Monday, November 03, 2008

Curious Decisions

Calgary certainly made more of a game of it than I expected last night. Kudos once again have to go out to the third line, who made the most out of the soft match-ups again. In addition, Mark Giordano probably had his best game of the season and was held off the scoresheet by bad luck alone.

The 4th line - previously celebrated - finally looked like a 4th line last night. Which leads me to the topic of the post: trying to decipher Keenan's decision making.

By and large, Keenan's moves make sense, or at least make sense when you understand the premises under which he's operating (Conroy is the best center for facing tough match-ups, for example), even if you don't necessarily agree with them yourself.

Every so often, however, he makes a move that is totally baffling; in the "what the hell could you have possibly be thinking??" category.

A couple of nights ago, it was putting Bertuzzi out to center the 4th line while Primeau was sidelined by equipment problems. This led to two consecutive icing calls and a goal against.

The reasons this decision was un-explainable were many:

- Bertuzzi isn't a center. Never has been. The Flames have lots of natural centers on the team besides Primeau: Conroy, Langkow, Boyd. Any one of them would have been a better choice.

- Bertuzzi has been lousy at ES this year, especially in his own end. Coupling Prust and Nystrom (the two weakest forwards on the team) with the worst ES winger (now playing center) doesn't compute.

- Keenan could have played one of the other lines while Primeau was away. Probably without incident. Fourth lines are known for missing a few shifts here or there.

It's a few days later and still I haven't the foggiest idea what Keenan was trying to accomplish with that line combination. I know what the completely unsurprising results were though - a goal against.

Anyways, something similar happened last night. Wayne Primeau took a penalty at the end of the first with the Flames trailing by one. At the tail end of the penalty kill, Nystrom fails to clear a thoroughly clearable puck during a routine play and the Ducks score just as Primeau steps out of the box. Now, keep in mind the two primaries of the 4th line have just managed to:

1.) take a last minute penalty

2.) mis-play the puck, leading to a two-goal deficit.

What does Keenan do? He sends out the 4th line almost right away (there was a brief Langkow shift intervening), for an own-zone draw, no less. On top of everything else, Nystrom has just spent the last 30-45 seconds running around his own end trying to kill Primeau's penalty...so he probably isn't that fresh. And, of course, Nystrom and co. bugger the break-out during the ensuing shift and the Ducks score the eventual game winning goal as a result.
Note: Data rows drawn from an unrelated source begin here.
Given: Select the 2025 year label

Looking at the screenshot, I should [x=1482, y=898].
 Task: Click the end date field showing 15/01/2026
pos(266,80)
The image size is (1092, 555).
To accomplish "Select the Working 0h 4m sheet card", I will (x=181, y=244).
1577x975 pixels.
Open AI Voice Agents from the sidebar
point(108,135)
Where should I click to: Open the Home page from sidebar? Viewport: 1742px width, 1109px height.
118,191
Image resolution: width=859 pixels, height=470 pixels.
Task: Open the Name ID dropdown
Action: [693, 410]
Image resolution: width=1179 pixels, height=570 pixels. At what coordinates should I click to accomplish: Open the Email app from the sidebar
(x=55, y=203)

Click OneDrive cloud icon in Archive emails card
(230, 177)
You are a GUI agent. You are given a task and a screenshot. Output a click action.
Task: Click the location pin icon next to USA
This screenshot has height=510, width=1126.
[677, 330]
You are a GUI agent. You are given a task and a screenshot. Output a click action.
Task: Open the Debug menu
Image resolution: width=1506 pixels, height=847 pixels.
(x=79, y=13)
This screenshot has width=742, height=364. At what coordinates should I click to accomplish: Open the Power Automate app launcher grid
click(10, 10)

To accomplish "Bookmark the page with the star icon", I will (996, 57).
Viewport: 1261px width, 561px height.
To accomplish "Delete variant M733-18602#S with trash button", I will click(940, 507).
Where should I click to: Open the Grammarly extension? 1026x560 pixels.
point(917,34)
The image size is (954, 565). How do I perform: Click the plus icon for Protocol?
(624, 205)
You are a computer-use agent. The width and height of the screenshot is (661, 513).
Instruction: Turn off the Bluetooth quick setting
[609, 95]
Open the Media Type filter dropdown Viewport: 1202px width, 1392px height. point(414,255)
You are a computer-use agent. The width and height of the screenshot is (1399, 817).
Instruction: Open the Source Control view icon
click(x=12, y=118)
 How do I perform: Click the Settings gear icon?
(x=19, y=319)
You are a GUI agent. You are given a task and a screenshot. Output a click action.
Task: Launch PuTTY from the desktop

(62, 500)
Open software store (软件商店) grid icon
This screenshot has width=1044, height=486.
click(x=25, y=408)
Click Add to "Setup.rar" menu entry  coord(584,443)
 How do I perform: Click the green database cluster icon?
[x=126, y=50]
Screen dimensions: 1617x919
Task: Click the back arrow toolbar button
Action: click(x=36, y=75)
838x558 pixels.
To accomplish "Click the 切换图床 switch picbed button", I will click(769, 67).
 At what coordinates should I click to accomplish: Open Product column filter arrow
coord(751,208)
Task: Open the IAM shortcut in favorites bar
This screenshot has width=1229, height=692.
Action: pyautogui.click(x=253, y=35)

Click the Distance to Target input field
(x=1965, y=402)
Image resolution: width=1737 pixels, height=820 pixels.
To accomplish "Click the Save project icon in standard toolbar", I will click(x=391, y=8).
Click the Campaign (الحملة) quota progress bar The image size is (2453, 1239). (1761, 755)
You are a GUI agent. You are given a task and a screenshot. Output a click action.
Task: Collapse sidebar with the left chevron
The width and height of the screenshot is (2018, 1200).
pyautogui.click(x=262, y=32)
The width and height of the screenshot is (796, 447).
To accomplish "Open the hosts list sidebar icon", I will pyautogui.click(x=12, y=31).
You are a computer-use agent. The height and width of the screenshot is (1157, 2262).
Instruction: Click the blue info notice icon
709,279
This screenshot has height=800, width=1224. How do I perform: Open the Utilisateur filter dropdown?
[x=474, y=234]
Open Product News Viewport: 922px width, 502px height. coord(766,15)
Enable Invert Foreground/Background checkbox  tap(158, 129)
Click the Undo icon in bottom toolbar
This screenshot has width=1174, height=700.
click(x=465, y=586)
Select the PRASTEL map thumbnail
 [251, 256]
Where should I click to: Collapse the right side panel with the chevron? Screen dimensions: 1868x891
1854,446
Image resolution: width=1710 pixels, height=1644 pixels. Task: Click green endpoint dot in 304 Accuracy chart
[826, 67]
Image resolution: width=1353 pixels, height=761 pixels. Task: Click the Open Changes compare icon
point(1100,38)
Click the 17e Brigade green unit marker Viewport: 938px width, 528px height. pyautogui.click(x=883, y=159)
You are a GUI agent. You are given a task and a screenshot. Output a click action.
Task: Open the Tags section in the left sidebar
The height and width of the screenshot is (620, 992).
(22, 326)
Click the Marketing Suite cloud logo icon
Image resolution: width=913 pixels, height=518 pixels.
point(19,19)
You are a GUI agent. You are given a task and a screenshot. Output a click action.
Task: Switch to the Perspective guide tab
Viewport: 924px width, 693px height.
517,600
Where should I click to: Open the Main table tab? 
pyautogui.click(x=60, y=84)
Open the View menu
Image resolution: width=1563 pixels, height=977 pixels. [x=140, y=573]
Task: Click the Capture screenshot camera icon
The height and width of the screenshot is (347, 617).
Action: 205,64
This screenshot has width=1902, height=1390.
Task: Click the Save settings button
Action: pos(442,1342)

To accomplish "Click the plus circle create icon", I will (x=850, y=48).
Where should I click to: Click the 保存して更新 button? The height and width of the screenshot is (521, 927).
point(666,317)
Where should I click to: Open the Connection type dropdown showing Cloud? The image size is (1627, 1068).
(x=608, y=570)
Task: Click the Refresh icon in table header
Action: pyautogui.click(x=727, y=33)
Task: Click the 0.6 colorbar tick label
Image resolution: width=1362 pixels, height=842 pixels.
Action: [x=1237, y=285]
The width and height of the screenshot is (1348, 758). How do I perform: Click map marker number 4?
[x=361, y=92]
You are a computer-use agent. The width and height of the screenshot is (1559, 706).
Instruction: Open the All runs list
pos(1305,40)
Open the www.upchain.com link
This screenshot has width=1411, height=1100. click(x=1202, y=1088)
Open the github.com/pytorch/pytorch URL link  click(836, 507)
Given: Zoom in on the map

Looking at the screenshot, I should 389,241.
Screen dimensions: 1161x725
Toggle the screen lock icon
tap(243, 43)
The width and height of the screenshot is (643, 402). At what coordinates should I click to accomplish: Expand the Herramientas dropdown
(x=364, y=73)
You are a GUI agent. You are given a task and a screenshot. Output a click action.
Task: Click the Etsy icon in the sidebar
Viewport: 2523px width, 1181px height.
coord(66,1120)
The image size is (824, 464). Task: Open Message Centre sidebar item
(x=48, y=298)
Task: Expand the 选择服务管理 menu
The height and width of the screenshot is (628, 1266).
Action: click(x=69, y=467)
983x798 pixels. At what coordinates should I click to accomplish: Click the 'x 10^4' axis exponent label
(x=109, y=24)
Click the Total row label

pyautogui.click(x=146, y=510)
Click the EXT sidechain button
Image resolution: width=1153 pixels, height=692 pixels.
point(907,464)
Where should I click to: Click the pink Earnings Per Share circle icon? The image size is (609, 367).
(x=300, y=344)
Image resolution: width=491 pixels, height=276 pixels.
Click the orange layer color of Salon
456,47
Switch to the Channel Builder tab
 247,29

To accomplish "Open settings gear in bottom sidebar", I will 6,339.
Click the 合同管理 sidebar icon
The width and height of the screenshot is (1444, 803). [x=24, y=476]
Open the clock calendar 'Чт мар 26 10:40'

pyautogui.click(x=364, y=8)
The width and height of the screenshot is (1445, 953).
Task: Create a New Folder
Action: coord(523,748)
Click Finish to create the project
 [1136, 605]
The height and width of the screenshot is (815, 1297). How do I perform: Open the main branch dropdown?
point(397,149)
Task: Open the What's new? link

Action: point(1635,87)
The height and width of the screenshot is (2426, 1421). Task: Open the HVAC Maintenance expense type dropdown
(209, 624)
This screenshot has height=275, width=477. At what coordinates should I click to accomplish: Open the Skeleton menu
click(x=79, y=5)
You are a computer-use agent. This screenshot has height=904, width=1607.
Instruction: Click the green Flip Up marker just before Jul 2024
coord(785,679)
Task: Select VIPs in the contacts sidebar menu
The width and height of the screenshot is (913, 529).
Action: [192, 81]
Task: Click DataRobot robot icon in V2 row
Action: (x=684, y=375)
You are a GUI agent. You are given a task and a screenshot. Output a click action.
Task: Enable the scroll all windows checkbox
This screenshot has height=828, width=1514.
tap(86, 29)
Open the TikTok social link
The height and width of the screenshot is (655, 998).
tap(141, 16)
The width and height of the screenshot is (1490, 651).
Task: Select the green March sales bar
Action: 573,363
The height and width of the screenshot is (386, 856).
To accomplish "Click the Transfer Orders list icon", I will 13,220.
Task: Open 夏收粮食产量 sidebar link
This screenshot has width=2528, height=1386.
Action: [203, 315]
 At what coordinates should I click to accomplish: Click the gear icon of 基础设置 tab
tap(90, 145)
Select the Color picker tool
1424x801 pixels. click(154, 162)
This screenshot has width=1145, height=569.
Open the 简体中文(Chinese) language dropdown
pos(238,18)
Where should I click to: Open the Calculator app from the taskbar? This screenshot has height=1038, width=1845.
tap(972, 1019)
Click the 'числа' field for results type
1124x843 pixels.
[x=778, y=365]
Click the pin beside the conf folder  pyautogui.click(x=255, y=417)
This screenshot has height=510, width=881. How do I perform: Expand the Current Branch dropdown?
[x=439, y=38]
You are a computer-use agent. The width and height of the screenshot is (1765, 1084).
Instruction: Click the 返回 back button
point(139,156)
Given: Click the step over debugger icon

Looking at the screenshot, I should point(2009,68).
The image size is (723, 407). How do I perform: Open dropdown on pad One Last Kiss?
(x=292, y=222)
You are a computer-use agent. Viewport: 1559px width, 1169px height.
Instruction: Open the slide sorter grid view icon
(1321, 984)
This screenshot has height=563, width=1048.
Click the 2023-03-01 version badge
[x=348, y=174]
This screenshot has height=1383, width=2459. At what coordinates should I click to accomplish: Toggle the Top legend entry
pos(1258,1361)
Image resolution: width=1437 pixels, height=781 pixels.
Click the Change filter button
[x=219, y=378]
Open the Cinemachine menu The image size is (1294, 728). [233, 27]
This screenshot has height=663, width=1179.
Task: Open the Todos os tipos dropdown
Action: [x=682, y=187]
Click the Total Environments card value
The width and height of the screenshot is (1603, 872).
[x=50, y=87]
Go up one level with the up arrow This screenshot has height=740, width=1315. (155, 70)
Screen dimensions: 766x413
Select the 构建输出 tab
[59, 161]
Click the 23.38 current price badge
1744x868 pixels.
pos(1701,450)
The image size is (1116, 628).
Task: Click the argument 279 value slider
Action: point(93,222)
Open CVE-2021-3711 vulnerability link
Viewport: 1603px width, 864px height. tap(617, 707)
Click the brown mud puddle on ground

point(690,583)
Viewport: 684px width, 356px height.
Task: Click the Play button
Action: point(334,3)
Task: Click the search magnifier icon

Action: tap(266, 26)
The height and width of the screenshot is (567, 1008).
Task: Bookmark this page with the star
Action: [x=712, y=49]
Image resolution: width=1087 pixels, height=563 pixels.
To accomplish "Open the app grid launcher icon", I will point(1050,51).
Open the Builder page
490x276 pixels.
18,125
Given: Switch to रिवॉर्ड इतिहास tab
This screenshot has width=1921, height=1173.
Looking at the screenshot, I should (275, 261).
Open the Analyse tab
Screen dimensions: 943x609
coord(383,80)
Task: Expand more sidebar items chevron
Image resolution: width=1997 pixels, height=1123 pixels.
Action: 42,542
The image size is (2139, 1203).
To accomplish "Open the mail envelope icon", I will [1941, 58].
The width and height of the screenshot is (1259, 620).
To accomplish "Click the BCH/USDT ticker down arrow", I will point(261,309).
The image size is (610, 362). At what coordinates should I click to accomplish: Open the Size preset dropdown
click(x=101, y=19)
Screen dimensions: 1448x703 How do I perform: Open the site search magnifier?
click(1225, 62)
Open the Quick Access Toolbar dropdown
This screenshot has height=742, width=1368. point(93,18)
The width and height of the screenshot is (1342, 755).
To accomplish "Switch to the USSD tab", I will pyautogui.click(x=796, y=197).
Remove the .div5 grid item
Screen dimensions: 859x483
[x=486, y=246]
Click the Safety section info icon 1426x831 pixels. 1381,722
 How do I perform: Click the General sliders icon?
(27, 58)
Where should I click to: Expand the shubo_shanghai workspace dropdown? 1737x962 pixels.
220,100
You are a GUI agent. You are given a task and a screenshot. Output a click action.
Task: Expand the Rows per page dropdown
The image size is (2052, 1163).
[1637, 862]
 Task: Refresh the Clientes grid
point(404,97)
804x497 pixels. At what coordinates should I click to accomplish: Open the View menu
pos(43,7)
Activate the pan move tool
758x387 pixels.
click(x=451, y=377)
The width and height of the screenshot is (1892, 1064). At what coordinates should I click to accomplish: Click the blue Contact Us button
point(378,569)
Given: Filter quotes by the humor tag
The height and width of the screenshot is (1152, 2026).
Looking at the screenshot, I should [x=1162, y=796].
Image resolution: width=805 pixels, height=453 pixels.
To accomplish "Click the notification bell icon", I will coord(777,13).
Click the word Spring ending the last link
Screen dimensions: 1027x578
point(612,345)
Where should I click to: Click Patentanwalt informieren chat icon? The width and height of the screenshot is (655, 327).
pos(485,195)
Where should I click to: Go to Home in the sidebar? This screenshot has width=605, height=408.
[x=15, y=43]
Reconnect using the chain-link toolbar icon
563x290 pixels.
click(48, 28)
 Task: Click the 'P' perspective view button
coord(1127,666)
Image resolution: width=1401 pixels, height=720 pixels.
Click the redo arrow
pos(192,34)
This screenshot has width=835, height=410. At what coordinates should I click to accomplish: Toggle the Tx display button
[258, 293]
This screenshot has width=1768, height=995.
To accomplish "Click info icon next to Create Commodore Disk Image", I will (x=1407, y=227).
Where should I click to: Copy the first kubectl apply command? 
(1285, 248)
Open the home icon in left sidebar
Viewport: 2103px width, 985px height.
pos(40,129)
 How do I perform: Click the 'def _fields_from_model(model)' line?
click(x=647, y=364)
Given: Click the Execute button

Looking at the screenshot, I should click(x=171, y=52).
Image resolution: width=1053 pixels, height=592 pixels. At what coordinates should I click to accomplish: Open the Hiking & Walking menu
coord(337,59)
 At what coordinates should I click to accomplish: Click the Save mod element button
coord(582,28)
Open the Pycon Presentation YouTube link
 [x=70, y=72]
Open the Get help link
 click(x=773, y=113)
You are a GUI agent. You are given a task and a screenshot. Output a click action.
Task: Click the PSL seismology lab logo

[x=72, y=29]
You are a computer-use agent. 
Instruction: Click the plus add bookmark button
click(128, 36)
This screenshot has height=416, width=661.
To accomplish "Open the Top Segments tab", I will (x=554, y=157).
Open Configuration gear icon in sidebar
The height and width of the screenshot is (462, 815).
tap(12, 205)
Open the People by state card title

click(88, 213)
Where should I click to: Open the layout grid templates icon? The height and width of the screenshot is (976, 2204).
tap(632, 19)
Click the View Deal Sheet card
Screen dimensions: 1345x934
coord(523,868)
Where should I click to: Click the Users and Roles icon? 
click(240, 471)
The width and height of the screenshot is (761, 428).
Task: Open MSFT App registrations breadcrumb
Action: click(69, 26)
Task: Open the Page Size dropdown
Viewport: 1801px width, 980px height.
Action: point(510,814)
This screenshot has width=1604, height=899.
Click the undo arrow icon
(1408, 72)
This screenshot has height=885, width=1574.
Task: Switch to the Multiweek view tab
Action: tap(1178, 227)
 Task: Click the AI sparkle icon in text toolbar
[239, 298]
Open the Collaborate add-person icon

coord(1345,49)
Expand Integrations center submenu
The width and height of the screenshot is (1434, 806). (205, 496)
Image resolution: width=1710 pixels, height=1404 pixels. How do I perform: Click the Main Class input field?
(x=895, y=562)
Now...why the hell would you send put the 4th line out after a penalty kill that has the team down by two? Especially since they were the principle players in orchestrating the PK and then the resultant GA. Further, it makes much more sense to counter a PK with the good, offensive players that were been sitting on the bench for the prior two minutes, especially because the Ducks now have their best guys resting after their PP.

So, instead of Iginla or Cammalleri coming out to face Ryan Carter et al, Keenan sends Primeau, Prust and an exhausted Eric Nystrom to get scored on. Again.

The reason this is significant is that nonsensical move basically lost the game for Calgary. The pluggers didn't see the ice after that, but that's just Mike punishing them for his errors. They shouldn't have been on the ice at that point in the contest, and I can't think of one defensible reason for that decision to be made at the time.

Perhaps this is early season fiddling and things will settle down once Keenan "knows what he has" and ceases experimenting. I plan to keep an eye on this stuff as the year progresses either way.